How will you sleep now just wanting to hold her, play with her and look at her??

Congratulations and good for you for holding out to get exactly the baby you dreamed of!


----------



## LBChi (Mar 12, 2012)

O my she is adorable! I bet you are over the moon happy. She looks like she has fallen in love too! Can't wait for more!


----------



## theshanman97 (Feb 19, 2012)

awwwwwwwwwwwwwwwwwwww!!!!!!!!!!!!!!!!!!!!!!!!!!!!!!!!! She is so cute!!!!!!! XD x


----------



## Rocky (Jan 25, 2010)

Congrats!!


----------



## quinnandleah (Sep 28, 2011)

She is adorable.


----------



## Mary J (Mar 26, 2012)

She is adorable Caitlin! So happy for you  I know your on Cloud 9 right now. Enjoy that precious little girl.


----------



## Audreybabypup (Sep 14, 2010)

OOOMMMGGG!!! She's way too cute  congrats!

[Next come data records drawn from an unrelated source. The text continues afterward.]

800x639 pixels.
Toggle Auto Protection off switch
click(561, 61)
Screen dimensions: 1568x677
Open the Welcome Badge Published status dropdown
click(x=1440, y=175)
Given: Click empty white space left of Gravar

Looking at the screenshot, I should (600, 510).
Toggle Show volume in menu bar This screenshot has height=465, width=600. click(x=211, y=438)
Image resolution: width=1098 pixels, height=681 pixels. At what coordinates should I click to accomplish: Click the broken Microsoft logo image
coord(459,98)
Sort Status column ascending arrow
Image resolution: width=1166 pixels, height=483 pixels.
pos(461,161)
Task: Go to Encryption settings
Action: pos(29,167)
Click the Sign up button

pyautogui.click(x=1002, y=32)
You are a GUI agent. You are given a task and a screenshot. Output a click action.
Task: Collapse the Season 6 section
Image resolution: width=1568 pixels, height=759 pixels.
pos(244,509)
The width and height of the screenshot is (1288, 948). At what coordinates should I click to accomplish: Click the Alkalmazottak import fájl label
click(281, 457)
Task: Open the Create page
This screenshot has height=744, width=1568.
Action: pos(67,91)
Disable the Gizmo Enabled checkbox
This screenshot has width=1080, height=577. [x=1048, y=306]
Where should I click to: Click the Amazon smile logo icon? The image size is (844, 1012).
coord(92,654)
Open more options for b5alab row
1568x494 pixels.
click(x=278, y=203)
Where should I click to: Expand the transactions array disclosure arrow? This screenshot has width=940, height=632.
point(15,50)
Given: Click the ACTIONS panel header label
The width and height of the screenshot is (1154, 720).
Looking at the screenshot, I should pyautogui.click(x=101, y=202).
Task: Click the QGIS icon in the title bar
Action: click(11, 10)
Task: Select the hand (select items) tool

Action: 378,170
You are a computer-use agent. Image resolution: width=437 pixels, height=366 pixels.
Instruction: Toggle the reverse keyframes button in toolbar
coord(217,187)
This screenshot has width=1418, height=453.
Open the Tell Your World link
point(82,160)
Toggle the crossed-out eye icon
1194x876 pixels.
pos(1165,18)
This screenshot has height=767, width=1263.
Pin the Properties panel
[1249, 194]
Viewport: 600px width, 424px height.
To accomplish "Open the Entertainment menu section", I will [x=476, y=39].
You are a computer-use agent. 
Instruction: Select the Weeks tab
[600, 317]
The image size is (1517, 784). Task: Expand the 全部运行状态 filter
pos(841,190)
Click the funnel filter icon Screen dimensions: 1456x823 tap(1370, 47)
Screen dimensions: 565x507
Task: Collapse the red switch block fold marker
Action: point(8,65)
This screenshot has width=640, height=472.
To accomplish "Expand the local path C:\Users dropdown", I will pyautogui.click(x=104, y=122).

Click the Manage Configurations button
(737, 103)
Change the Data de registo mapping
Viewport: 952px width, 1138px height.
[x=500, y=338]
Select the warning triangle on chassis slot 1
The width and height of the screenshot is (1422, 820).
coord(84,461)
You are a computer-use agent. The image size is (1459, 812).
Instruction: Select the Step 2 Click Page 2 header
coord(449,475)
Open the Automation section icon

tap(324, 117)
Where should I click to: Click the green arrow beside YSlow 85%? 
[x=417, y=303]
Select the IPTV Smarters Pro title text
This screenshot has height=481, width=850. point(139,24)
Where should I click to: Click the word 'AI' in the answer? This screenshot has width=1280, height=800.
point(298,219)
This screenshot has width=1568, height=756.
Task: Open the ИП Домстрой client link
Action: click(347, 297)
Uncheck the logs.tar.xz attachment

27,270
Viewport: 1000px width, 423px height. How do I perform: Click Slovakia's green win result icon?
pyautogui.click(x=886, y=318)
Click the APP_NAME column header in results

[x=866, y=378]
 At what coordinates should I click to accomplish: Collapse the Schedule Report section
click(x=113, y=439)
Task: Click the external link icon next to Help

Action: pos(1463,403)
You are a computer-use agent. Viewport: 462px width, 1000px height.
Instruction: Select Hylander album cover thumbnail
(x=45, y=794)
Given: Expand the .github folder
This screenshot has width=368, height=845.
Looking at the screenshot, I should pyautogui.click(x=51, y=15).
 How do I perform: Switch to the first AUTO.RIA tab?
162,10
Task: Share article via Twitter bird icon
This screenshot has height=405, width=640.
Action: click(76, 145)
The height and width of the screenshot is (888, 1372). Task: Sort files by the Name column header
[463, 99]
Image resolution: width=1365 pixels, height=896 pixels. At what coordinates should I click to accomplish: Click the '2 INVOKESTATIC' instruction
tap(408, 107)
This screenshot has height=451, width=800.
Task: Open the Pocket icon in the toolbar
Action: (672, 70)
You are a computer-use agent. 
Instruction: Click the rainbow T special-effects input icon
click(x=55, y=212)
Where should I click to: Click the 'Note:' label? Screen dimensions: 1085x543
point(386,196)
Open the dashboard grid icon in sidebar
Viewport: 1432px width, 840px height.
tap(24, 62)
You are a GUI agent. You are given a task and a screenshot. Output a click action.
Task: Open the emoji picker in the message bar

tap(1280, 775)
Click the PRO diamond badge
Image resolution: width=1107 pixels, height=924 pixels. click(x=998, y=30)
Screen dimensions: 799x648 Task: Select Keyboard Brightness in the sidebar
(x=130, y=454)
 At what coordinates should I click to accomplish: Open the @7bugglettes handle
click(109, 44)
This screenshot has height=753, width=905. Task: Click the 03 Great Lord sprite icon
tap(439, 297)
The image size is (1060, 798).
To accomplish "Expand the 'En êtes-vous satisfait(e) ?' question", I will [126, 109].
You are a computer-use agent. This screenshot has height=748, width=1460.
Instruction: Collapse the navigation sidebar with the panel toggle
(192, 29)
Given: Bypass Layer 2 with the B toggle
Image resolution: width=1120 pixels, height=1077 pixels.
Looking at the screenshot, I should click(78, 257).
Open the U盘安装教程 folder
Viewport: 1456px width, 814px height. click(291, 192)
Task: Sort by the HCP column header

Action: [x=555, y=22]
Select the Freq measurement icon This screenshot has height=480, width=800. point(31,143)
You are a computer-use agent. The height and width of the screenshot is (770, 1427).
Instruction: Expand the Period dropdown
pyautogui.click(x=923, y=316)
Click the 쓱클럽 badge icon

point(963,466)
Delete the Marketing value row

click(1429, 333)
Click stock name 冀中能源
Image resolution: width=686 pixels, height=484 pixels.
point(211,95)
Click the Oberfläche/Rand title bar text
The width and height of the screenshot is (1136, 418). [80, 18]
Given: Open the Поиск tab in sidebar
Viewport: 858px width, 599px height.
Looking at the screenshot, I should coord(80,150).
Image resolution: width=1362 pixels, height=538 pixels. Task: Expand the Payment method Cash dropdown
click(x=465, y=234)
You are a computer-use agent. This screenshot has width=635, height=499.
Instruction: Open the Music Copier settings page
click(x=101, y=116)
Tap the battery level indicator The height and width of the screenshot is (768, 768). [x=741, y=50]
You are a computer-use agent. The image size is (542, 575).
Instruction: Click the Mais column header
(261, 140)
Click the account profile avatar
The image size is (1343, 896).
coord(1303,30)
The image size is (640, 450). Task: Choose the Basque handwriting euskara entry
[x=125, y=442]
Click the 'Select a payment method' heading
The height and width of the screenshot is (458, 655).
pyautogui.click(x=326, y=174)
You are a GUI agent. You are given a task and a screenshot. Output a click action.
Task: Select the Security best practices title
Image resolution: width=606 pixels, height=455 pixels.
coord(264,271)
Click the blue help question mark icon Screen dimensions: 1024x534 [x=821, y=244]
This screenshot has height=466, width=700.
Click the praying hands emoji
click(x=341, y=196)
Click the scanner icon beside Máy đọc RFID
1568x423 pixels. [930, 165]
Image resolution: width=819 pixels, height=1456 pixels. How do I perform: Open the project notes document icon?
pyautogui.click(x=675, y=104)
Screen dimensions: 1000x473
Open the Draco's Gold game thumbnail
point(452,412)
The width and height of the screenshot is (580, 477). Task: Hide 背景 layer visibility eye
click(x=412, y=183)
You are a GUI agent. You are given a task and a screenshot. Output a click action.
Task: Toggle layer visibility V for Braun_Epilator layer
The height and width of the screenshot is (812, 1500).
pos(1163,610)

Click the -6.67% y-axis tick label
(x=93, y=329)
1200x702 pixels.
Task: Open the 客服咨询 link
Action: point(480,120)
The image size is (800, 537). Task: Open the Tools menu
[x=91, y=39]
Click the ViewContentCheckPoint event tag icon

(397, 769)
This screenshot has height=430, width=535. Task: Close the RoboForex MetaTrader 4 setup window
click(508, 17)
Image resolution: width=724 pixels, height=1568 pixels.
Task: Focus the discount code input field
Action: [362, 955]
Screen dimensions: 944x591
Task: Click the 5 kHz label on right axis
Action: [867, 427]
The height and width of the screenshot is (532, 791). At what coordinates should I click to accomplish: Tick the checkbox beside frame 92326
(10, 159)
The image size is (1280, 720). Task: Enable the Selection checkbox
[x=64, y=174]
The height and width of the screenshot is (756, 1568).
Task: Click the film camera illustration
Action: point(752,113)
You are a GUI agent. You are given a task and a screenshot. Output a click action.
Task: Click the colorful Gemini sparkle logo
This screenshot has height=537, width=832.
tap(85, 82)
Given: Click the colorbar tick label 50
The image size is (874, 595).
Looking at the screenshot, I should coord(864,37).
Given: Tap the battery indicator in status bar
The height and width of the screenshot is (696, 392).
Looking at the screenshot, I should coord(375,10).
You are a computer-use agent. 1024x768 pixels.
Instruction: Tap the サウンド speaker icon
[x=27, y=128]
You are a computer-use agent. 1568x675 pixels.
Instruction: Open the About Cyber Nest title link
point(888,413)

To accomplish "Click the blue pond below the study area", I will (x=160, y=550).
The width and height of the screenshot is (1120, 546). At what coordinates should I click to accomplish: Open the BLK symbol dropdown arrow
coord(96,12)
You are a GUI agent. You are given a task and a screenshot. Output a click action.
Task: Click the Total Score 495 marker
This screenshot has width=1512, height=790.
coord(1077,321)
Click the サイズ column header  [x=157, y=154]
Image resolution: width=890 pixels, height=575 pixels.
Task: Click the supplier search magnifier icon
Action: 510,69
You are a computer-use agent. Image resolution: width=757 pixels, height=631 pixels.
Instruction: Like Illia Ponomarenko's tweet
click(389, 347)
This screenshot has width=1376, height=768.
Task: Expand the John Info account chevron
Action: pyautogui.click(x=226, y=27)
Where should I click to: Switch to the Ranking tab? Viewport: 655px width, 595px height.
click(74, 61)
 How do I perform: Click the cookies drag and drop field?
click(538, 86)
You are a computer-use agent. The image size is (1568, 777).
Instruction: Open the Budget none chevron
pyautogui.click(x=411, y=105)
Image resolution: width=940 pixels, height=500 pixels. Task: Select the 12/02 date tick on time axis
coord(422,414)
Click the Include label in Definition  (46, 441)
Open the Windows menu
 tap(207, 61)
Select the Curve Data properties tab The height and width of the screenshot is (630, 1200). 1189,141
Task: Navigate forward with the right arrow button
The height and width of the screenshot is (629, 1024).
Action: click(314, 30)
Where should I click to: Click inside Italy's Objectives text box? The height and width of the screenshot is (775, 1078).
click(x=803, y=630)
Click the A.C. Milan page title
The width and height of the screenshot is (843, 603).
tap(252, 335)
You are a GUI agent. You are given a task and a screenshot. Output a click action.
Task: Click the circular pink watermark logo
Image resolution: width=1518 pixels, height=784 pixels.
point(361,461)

I'll be expecting more pics


----------



## KittyD (Apr 2, 2010)

How sweet!


----------



## APBTgirl252 (Sep 29, 2011)

She is just adorable!! So happy for you=]


----------



## LaceyGirl (Jan 10, 2012)

Oh. My. GOSH. That face! Those ears! That button nose! -squeals- I just want to smother her with hugs! :toothy8:


----------



## Brodysmom (Jan 8, 2009)

I'm glad you held out and got exactly what you wanted! She's a perfect apple head!


----------



## momofmany (Apr 23, 2012)

Oh my she is just adorable I just want to squeeze her she so darn cute look at that face. How are you ever going to put her down. I have trouble putting Charlie down he even sleeps with me. No crate for him. He's so smart though he can already climb up on my bed and he's pretty much puppy pad trained so he doesn't need a crate. He just hated it when I try ed and cry ed for 3 hours straight finally I decided not to bother with it. I retired at 50 years old so I'm home and most of the time and when I go out Charlie comes with me.


----------



## Sunnie (Dec 19, 2011)

She is soooOOOOoooo precious! OK, we got enough photos to hold us over. Enjoy her and don't worry about us!


----------



## Lazuliblue (May 4, 2012)

Oh my gosh, she is ADORABLE!!! I can't wait for the day to come when I'm bringing my new puppy home  But as for now, I'll live my dream through you!


----------



## KritterMom (Mar 17, 2012)

Look at that cute little face. Shes so adoreable.


----------



## LittleGemma (Apr 1, 2012)

Thank you girls! She is so adorable. She's sleeping in her crate right now. She went in all by herself when she came home and knew that was her bed. She's had two accidents so far, though, lol. She doesn't quite understand what the puppy pad is for yet. She's just tried to tear it up once. I might need to get one of those trays for it.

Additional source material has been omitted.